» **TO DO**:
What lines in the listing below hold the string "Given"? Please copy them out.

ENTRIES SHOWN section start

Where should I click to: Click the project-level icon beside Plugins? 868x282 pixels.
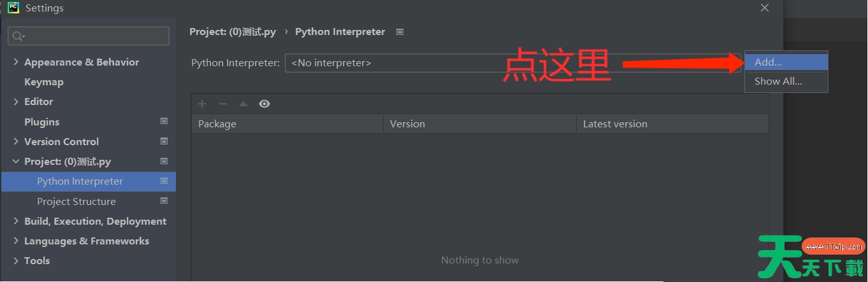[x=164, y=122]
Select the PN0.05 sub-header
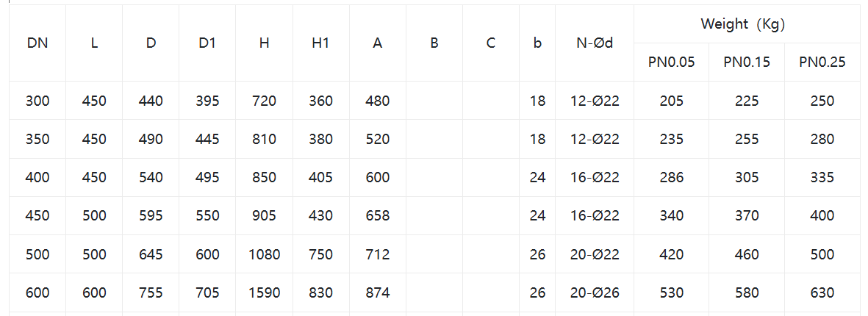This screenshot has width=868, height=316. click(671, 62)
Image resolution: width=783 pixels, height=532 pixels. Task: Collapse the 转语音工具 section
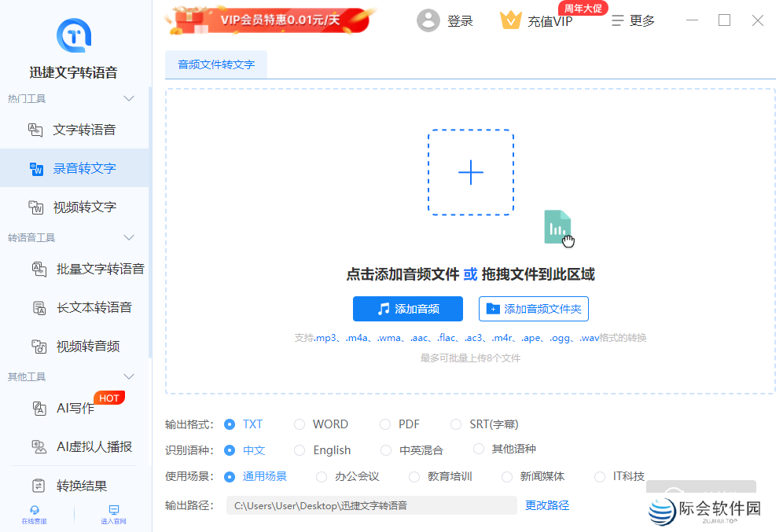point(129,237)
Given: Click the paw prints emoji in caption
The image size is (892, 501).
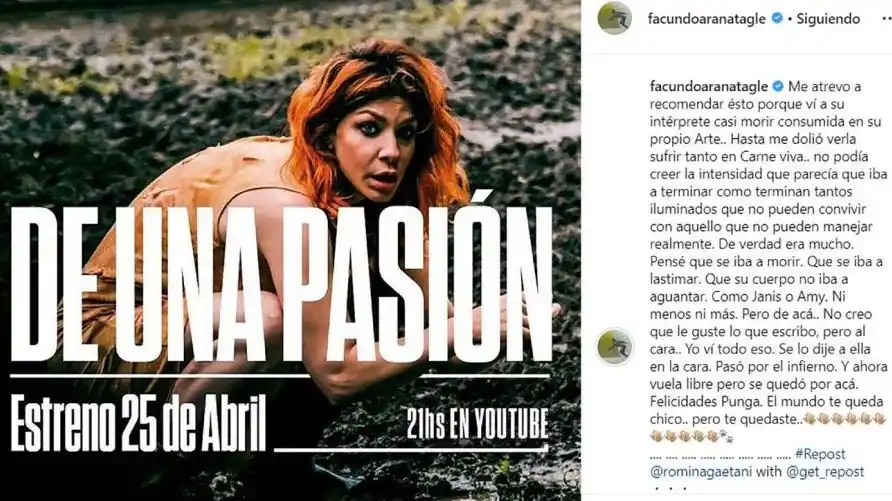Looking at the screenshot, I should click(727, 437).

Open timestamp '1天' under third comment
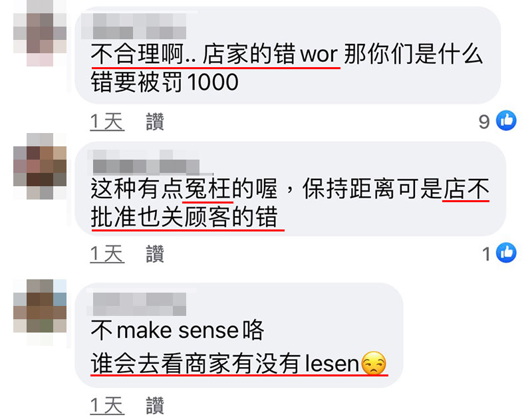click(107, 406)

ENTRIES SHOWN section end
ENTRIES SHOWN section start

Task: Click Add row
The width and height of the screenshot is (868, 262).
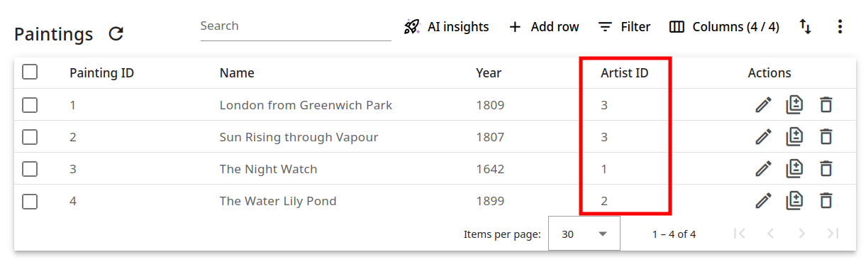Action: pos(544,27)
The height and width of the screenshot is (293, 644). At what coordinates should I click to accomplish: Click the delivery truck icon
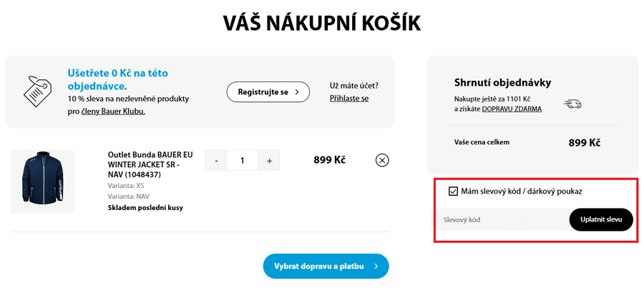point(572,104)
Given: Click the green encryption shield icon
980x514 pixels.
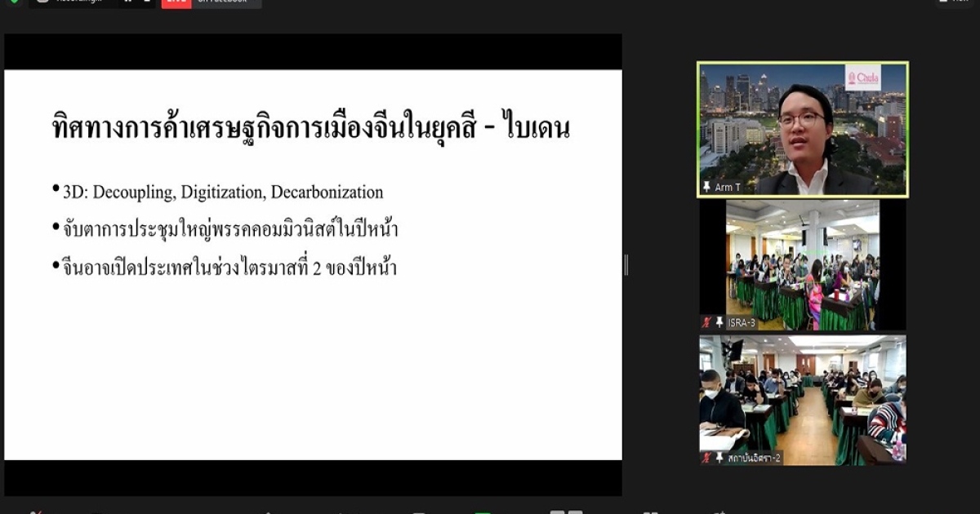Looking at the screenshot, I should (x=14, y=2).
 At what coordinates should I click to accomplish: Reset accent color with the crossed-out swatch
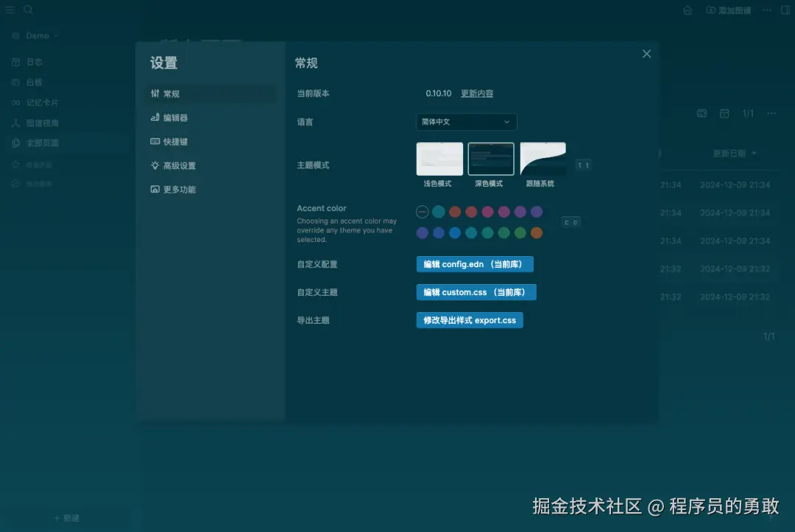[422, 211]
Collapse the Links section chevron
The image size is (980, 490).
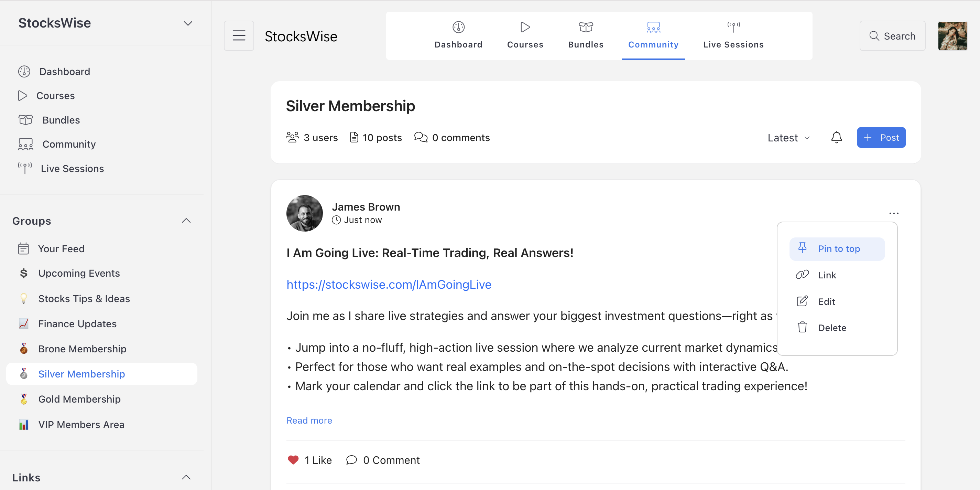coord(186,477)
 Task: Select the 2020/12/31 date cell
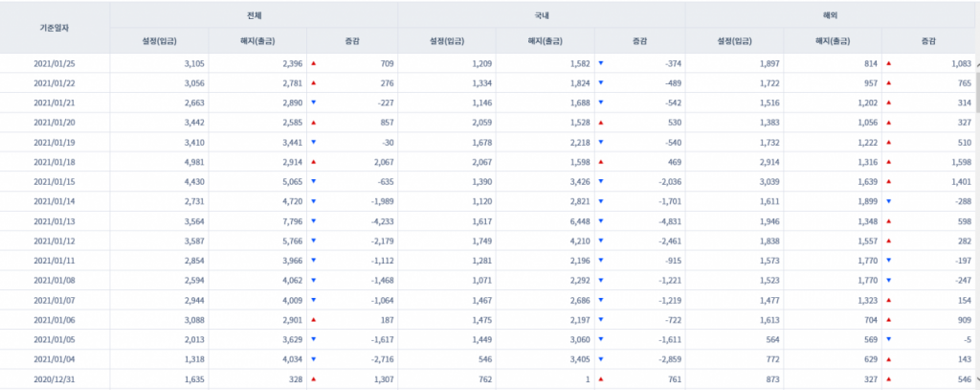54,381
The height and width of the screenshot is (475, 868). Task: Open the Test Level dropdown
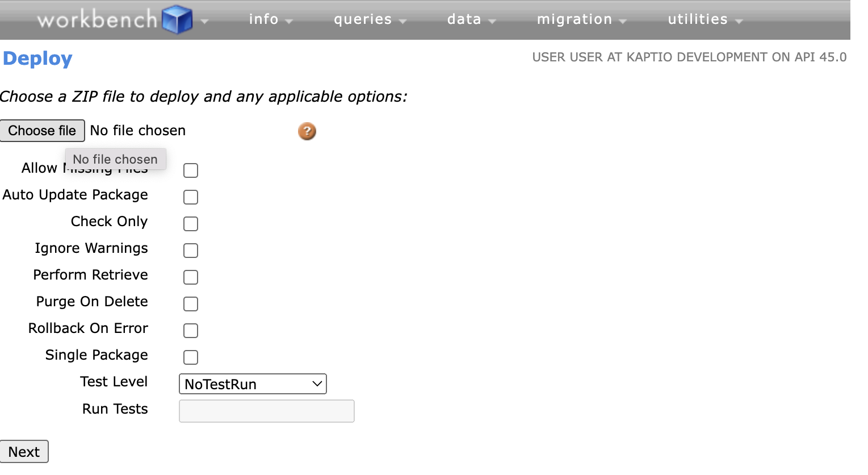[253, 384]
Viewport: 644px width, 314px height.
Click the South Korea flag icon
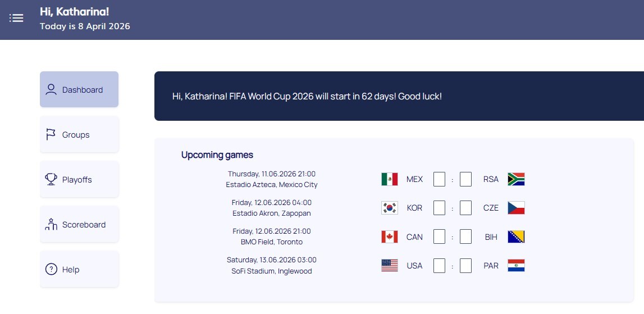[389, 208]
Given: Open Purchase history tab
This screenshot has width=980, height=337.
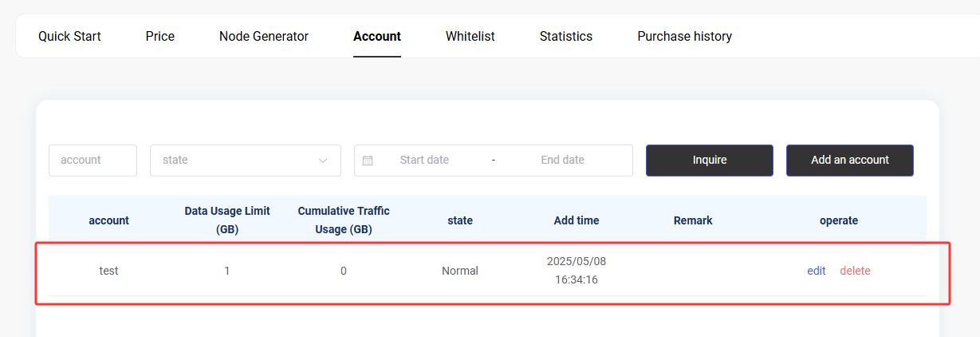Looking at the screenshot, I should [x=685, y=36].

ENTRIES SHOWN section end

» **RESPONSE**:
Given: Click the paw prints emoji in caption
Given: Click the green encryption shield icon
Given: Open Purchase history tab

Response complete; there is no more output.